At church last Sunday, the pastor was continuing his series on prayer. He said that people do not need to kneel and close their eyes when they pray, for they can pray anywhere, even while they are driving their car. The pastor referred to Scriptural examples in which people prayed without kneeling. Jesus, after all, prayed to God on the cross.

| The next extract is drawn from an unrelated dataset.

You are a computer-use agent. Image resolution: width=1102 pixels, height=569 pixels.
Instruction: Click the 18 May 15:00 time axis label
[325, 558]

That was a good point, but what especially spoke to me was something
that the person introducing the service said. The person introducing
the service was talking about times when he was disappointed with God
because he was going through trials or not getting what he requested
from God. In these times, he said, he rests on Romans 5:6, which states
that, while we were yet sinners, Christ died for us. That is how God
commends God’s love, the passage states. The person also said that
Christ died for everyone, both believers and non-believers. For this
person, Romans 5:6 presents a truth that one can grasp throughout the
vicissitudes of life.
This spoke to me, for a couple of reasons. For one, I was frustrated
with God that week. Second, Romans 5:6 came to my mind one night. I
was reading Matthew Bates’ Salvation by Allegiance Alone, which
was emphasizing good works as a condition for final salvation. I felt
that I fell short, and that amplified my moodiness towards God. Like
the person at church, Romans 5:6 was reminding me of God’s love: it was
like an anchor.
And yet, Romans 5:6 can only be an anchor for a person who believes
that Christ died for him or her. If unlimited atonement is true, as the
person introducing the service believed, then Christ died for everyone:
even if I do not technically fall in the “saved” category, I can be
assured that Christ died for me, that God loved me that much. Suppose
that limited atonement is true, though? Suppose that Christ only died
for the elect, for those God predestined to be believers? In that case,
a person who believes that he or she is among the elect can be
comforted by Romans 5:6. One may arrive at that assurance by looking at
one’s spiritual fruits, by considering spiritual experiences, or simply
by feeling that one is among the elect.
There are other passages that can assure a person of God’s love,
though, whether that person is a believer or non-believer. God loves
those whom God created, for the reason that God created them (Job 10:3;
Psalm 138:8; 145:9). God loves God’s enemies and sends rain on the just
and unjust (Matthew 5:45). And I John 4:8 affirms that God is love.